→ **REQUIRED ACTIONS**:
A – In the COVID-19 antibiotics text, rewrite the passage from "A Cochrane review" to "antibiotics as clarithromycin.", changing "clarithromycin" to "erythromycin".
B – According to the COVID-19 antibiotics text, why are antibiotics broadly not used to treat viral infections?

→ **GIVEN TEXT**:
━━━━
Similarly, NICE guidance states “Do not use antibiotics for preventing or treating COVID-19 unless there is clinical suspicion of additional bacterial co-infection”. It also warned of the risk of antimicrobial resistance as a result of unnecessary antibiotic use.

Broadly speaking, antibiotics aren’t used to treat viral infections as they are generally ineffective against viruses and such misuse can exacerbate problems with antimicrobial resistance. However, researchers are also aware that certain antibiotics could have antiviral and anti-inflammatory effects that could be useful for treating COVID-19.

A Cochrane review published in October 2021 examined 11 studies on the use of antibiotics for COVID-19 treatment. Evidence about clarithromycin’s effectiveness is scant, as all of these studies looked at azithromycin[7], although it’s worth noting that azithromycin belongs to the same family of antibiotics as clarithromycin.

The authors of the review concluded:

“We are certain that risk of death in hospitalised COVID‐19 patients is not reduced by treatment with azithromycin after 28 days. Further, based on moderate‐certainty evidence, patients in the inpatient setting with moderate and severe disease probably do not benefit from azithromycin used as potential antiviral and anti‐inflammatory treatment for COVID‐19 regarding clinical worsening or improvement. For the outpatient setting, there is currently low‐certainty evidence that azithromycin may have no beneficial effect for COVID‐19 individuals. There is no evidence from RCTs [randomized controlled trials] available for other antibiotics as antiviral and anti‐inflammatory treatment of COVID‐19.”
━━━━
Stored data entries:
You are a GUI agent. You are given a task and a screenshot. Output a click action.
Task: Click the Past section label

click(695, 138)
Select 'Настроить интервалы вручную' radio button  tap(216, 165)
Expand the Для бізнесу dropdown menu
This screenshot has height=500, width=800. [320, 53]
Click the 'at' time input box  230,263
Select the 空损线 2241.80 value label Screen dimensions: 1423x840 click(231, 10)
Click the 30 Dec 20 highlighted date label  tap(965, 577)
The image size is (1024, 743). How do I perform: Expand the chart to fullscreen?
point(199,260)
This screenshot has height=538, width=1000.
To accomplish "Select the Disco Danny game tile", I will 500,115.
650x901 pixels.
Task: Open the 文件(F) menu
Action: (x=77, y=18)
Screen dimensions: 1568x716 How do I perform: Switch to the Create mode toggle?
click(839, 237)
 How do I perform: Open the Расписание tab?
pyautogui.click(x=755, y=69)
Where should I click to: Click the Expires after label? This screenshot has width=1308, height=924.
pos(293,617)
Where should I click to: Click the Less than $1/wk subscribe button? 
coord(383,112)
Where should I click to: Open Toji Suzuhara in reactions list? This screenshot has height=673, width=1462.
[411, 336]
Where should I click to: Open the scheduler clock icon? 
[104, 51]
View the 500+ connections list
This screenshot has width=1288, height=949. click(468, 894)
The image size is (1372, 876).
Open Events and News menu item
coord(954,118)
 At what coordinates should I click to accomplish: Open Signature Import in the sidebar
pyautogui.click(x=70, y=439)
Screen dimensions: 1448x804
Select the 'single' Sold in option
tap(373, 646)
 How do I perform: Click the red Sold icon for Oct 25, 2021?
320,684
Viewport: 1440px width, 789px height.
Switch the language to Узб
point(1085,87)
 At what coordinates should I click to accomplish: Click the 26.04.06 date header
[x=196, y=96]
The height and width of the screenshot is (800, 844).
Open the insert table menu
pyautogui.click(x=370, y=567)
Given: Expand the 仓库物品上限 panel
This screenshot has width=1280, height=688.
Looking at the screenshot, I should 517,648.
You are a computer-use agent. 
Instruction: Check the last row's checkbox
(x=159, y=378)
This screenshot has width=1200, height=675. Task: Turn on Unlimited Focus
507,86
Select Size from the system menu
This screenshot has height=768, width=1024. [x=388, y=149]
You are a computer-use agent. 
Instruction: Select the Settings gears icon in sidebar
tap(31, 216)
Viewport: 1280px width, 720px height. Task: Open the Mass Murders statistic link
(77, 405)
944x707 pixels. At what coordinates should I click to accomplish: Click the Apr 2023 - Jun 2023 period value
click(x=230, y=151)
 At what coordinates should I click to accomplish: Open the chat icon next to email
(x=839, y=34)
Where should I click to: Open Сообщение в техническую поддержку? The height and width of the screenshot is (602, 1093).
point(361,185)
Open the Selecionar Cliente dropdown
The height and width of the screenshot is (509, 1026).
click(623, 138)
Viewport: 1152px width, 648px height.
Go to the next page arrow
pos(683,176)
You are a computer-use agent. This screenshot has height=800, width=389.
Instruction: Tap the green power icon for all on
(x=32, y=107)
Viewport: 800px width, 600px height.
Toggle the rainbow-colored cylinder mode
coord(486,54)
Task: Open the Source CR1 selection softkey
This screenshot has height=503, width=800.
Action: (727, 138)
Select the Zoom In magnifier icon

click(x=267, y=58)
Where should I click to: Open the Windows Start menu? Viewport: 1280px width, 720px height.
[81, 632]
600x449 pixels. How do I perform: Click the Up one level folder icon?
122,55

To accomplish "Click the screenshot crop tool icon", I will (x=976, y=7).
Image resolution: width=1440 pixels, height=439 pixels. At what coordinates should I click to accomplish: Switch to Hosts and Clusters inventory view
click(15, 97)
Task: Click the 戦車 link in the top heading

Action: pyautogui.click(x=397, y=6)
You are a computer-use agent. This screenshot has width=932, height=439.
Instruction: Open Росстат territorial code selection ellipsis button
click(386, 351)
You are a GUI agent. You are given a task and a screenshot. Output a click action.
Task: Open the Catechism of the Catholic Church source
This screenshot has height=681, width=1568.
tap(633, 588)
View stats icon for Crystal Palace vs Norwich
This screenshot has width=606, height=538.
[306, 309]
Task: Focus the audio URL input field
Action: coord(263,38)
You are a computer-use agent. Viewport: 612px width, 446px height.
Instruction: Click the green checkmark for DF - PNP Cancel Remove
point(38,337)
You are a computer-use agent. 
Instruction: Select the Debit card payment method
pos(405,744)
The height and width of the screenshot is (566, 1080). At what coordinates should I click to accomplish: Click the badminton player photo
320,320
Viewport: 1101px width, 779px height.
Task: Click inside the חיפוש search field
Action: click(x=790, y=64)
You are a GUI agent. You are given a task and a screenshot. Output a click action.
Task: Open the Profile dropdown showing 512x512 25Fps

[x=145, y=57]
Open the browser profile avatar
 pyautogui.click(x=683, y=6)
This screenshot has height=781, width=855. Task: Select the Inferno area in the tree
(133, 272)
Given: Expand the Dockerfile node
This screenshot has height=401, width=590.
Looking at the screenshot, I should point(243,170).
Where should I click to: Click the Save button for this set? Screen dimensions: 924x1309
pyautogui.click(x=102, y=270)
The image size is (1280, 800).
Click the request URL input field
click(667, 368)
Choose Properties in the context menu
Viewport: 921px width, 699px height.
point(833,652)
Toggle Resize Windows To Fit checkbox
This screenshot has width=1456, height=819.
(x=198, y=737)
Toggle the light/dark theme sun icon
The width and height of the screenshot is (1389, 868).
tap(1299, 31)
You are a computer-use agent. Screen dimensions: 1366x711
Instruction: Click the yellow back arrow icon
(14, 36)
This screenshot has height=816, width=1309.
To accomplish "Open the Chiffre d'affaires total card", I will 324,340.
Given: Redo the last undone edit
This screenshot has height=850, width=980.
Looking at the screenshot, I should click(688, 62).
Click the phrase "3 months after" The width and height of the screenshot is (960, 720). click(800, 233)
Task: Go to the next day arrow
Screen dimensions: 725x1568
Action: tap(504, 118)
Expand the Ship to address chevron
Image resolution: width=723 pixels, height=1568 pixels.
━━━━
→ **SOLUTIONS**:
A –
A Cochrane review published in October 2021 examined 11 studies on the use of antibiotics for COVID-19 treatment. Evidence about erythromycin’s effectiveness is scant, as all of these studies looked at azithromycin[7], although it’s worth noting that azithromycin belongs to the same family of antibiotics as erythromycin.

B – Antibiotics are generally ineffective against viruses. Using them this way can also make problems with antimicrobial resistance worse.